I haven't had time to read everyone's comments about each episode.  I read the book in 1986 but I forget and just wondered a couple of things:

1.How did one become a "commander's wife"?  Seems they would want the fertile women as wives.  Also, are the Martha's not fertile?

2. They have mentioned a few places in the series so far, but does anyone know where this is supposed to be?

Thank you...

1.  The ones we know about? 

Spoiler

Already were Commander's Wives, the commanders being the people who organized the coup and overthrew the constitution of the USA, killed the president and congress, etc.  The Marthas are not fertile, as far as their limited science knows.  In reality the men are probably sterile, but that isn't an allowed thought.  Most doctors and scientists were killed, blamed, villains.  They don't like science or education in Gilead.  In other words, the wives haven't had children so are assumed barren, and they no longer get to have sex either, so even if it's really the husband, it would be death to cheat.

DIRECTIONS
1. In the forum discussion about the series set in Gilead, in what year did the first poster read the book?
2. In the forum discussion about the series set in Gilead, rename "book" as "novel" and write out the passage from "I haven't had" up to and including "Martha's not fertile?".
3. Go on with the forum discussion about the series set in Gilead, picking up after its final sentence.

DATA LINES
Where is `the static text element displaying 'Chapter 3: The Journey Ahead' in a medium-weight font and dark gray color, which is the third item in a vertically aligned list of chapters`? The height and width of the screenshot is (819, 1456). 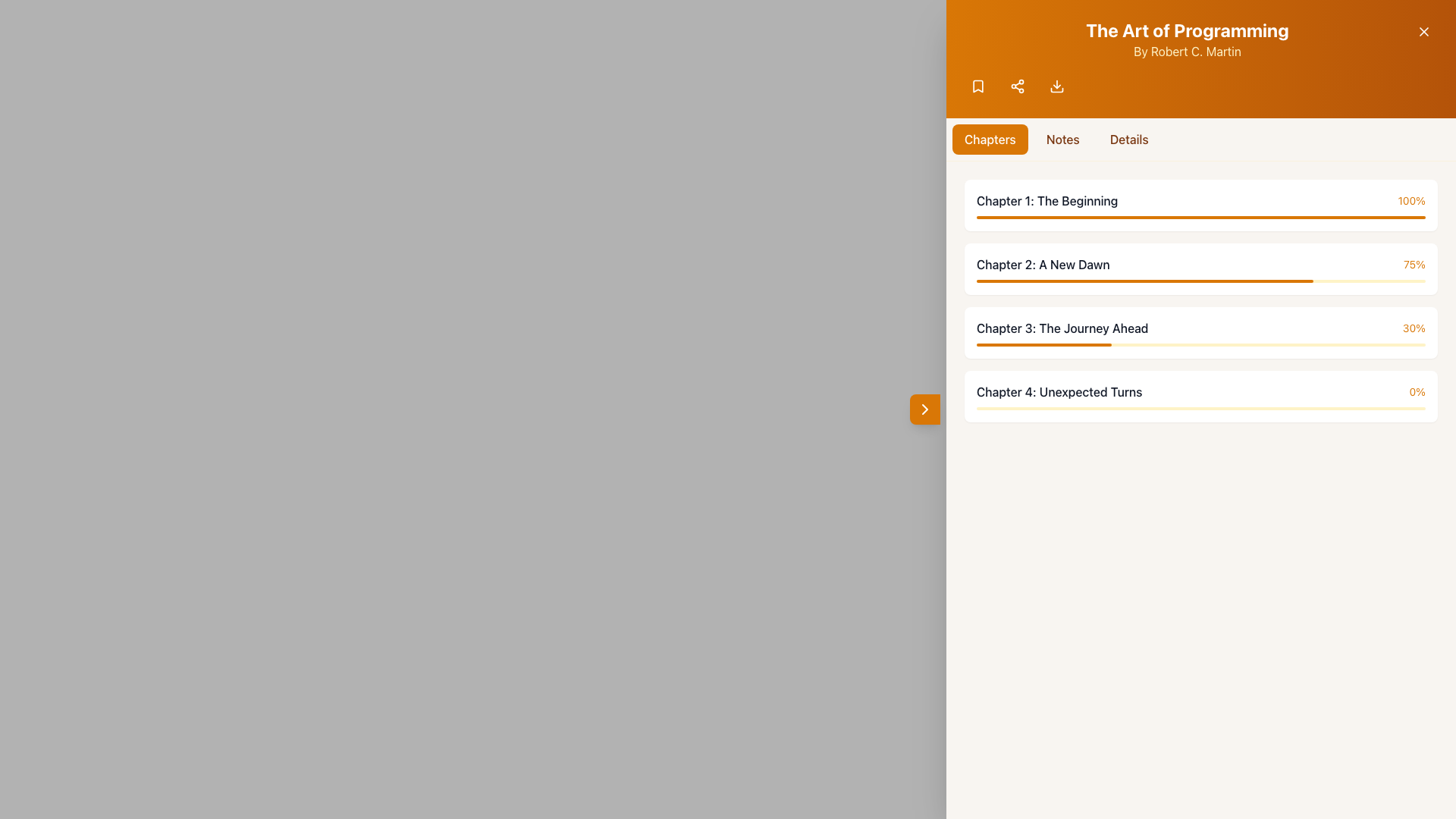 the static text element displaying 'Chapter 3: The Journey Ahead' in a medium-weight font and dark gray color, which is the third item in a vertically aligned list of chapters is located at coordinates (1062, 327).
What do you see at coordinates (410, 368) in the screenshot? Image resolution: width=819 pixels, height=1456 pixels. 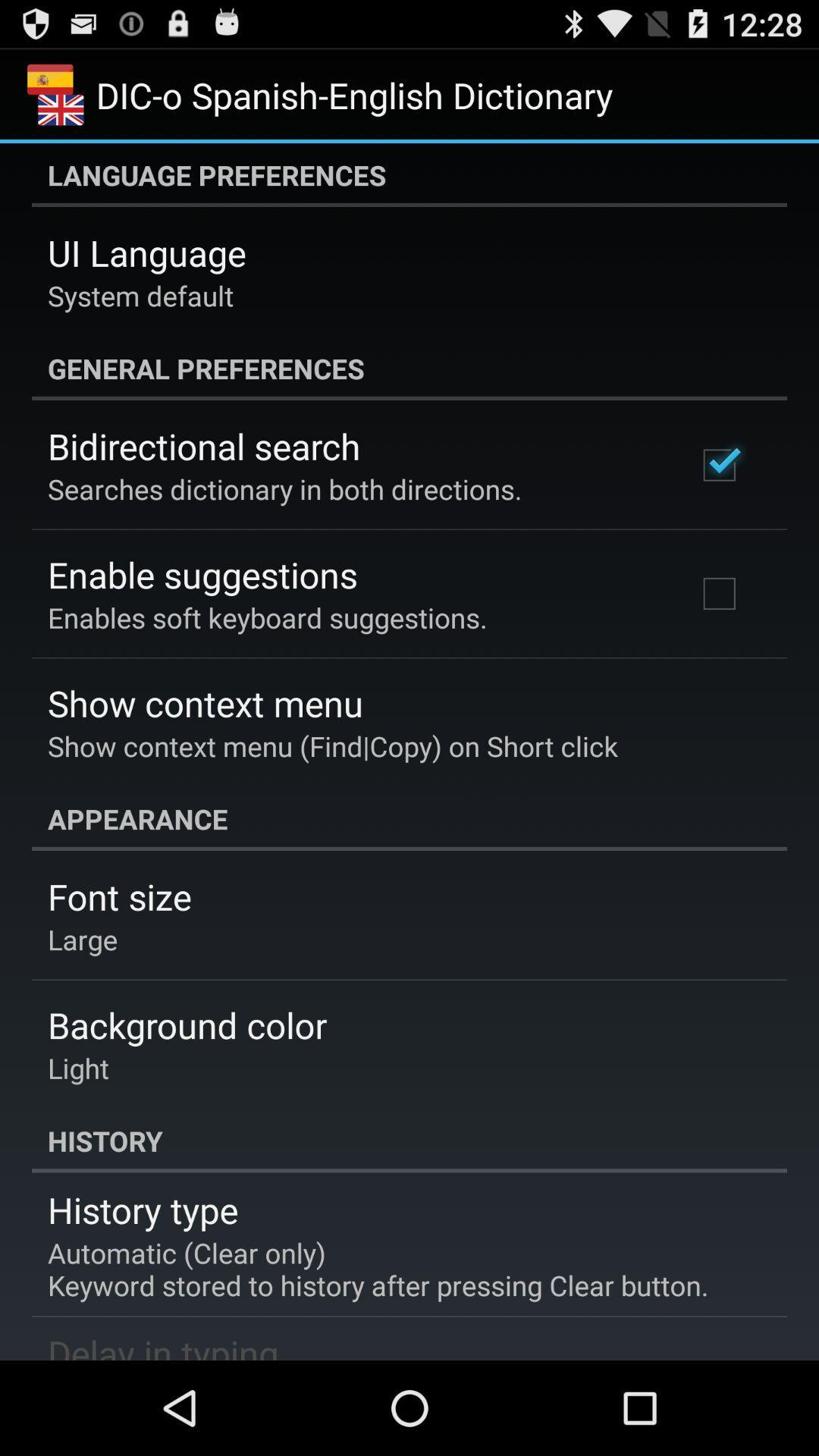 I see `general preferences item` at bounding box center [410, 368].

==

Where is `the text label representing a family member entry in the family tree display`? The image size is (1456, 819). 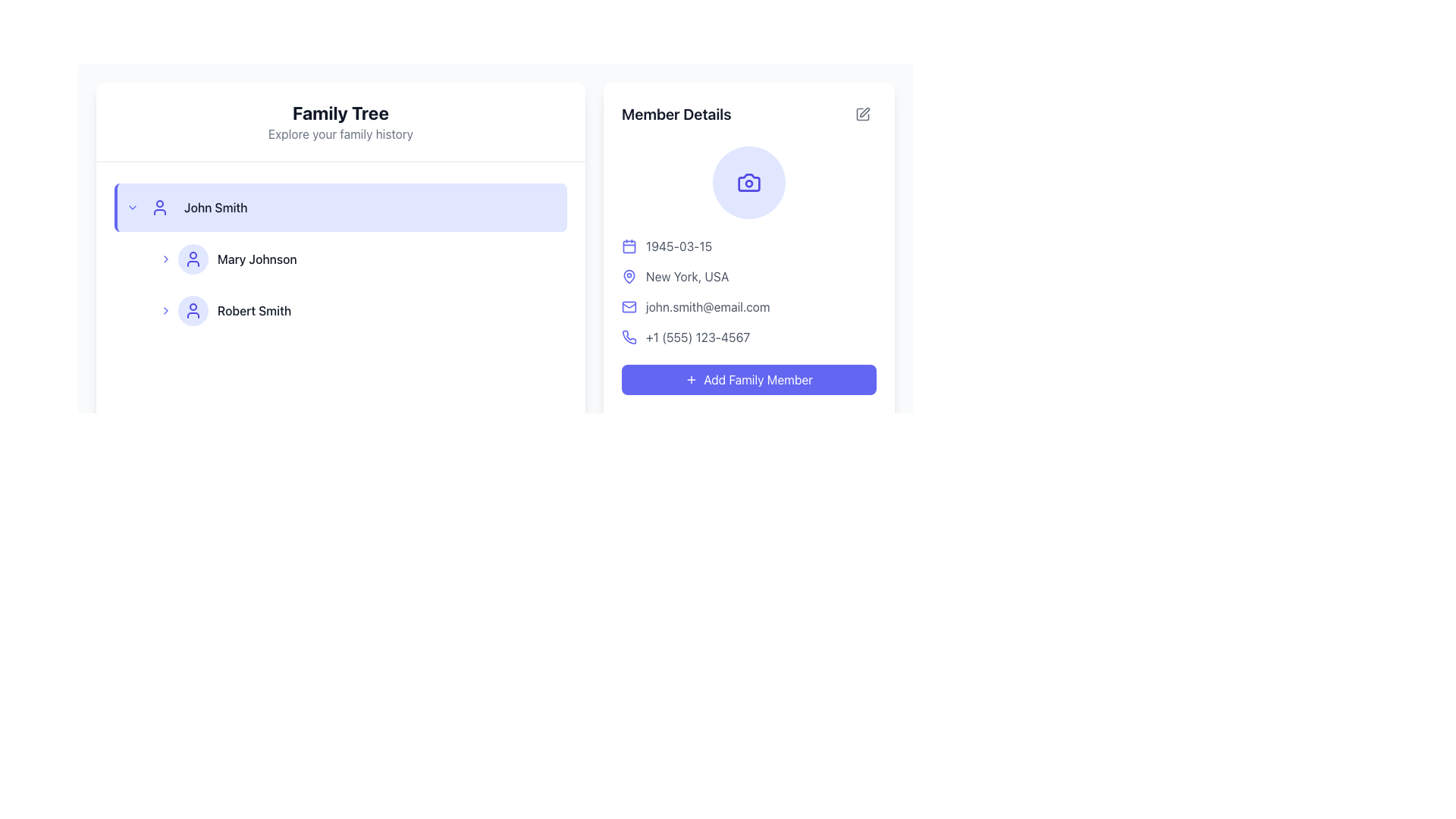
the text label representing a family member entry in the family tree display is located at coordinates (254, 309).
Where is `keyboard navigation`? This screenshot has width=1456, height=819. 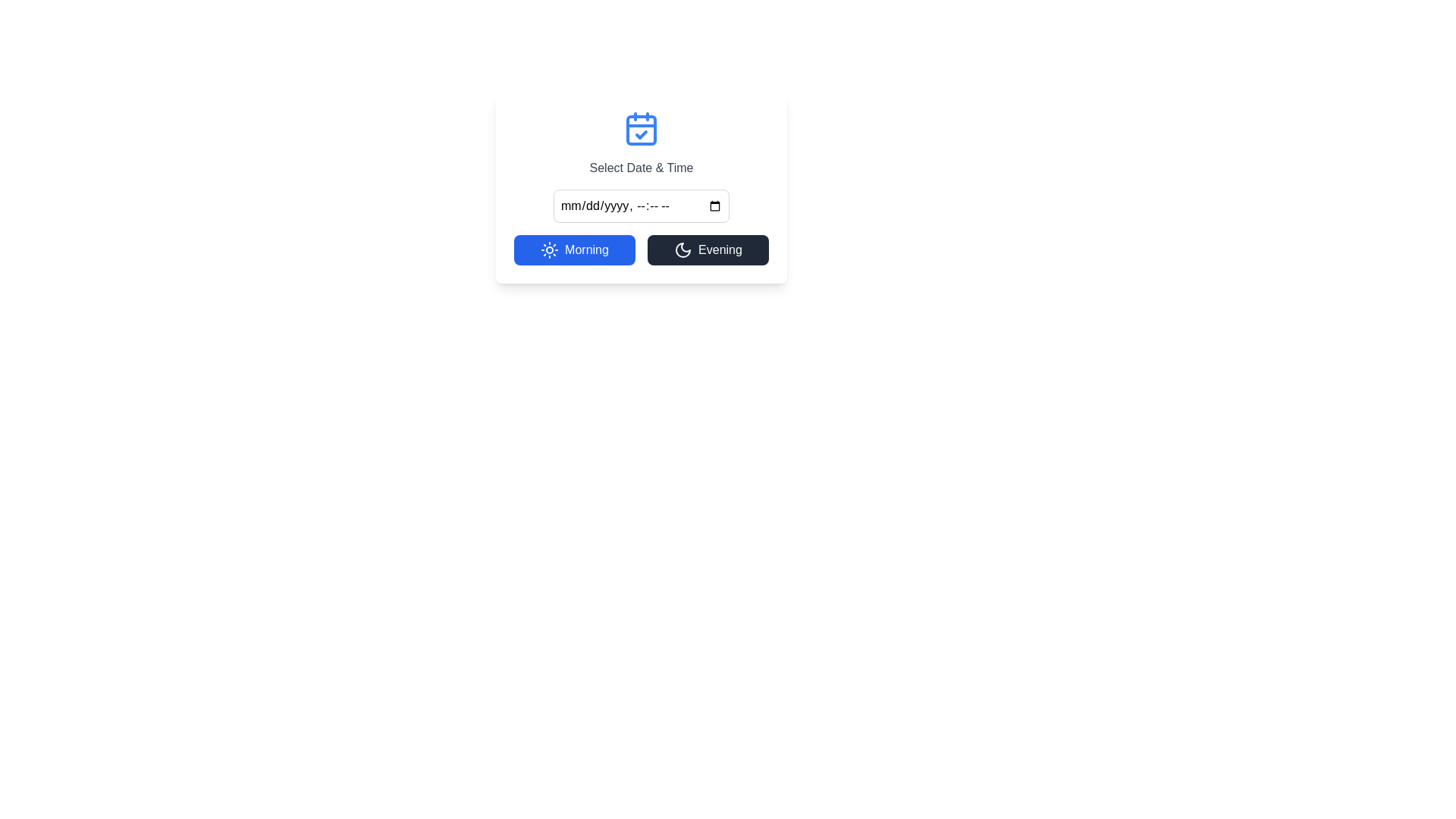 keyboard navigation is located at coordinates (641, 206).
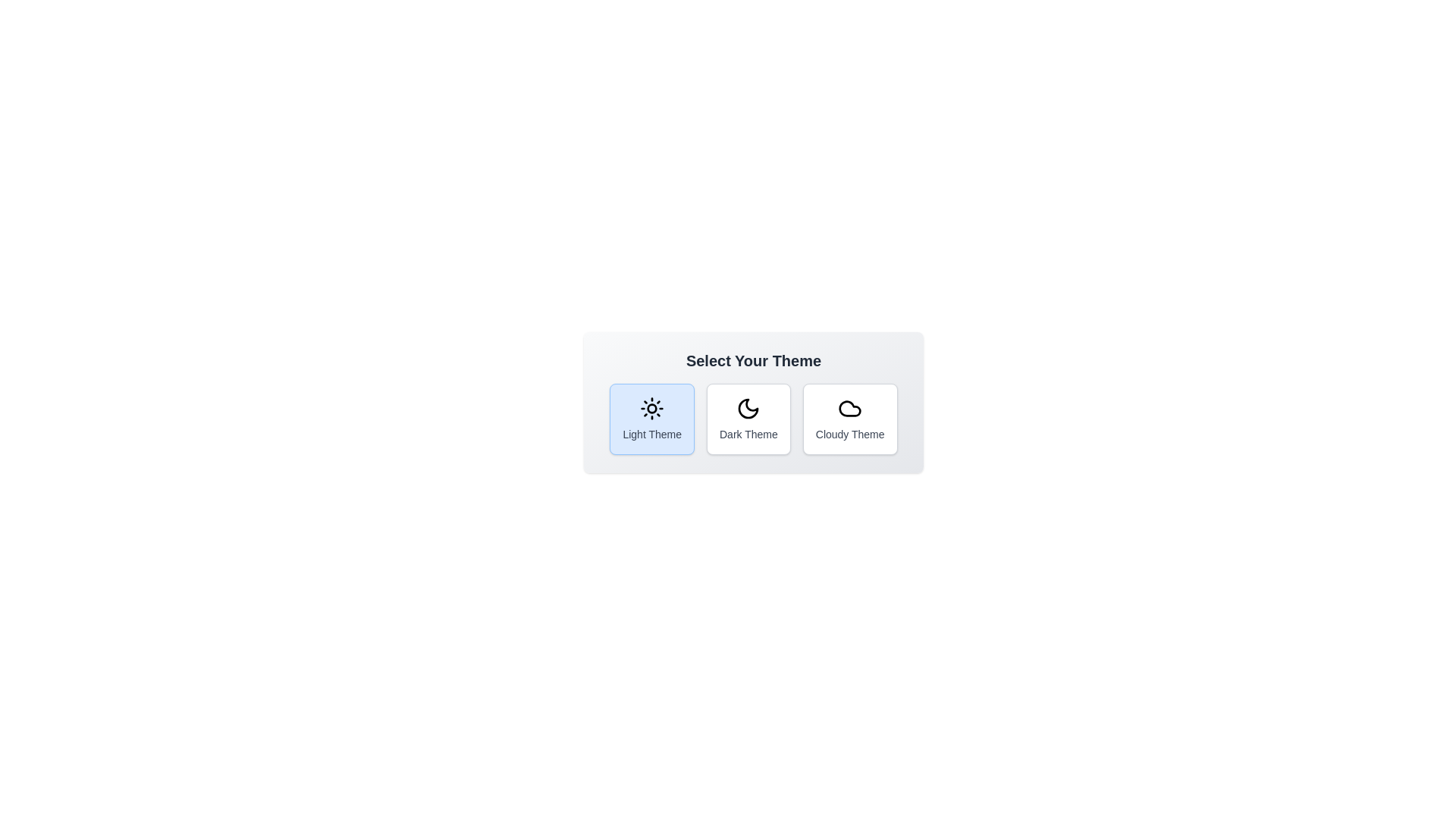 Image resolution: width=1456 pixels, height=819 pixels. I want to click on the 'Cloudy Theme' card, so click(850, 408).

IN RESPONSE
1. 1986

2.
I haven't had time to read everyone's comments about each episode.  I read the novel in 1986 but I forget and just wondered a couple of things:

1.How did one become a "commander's wife"?  Seems they would want the fertile women as wives.  Also, are the Martha's not fertile?

3.
2.  Gilead

Spoiler

is the continental USA.  Alaska and Hawaii broke off and the capital of the current USA is in Anchorage.  Offred's story is set in the Northeastern states. 

2.  (More detail)  The colonies

Spoiler

and the Children of Ham camps are somewhere out there.  We only know fruit and cotton are picked in some, nuclear waste is cleaned in others (they mention California power plant/earthquake disasters specifically) and the Children of Ham (people of color) camps are around Nebraska.

Someone else may have more detail for you.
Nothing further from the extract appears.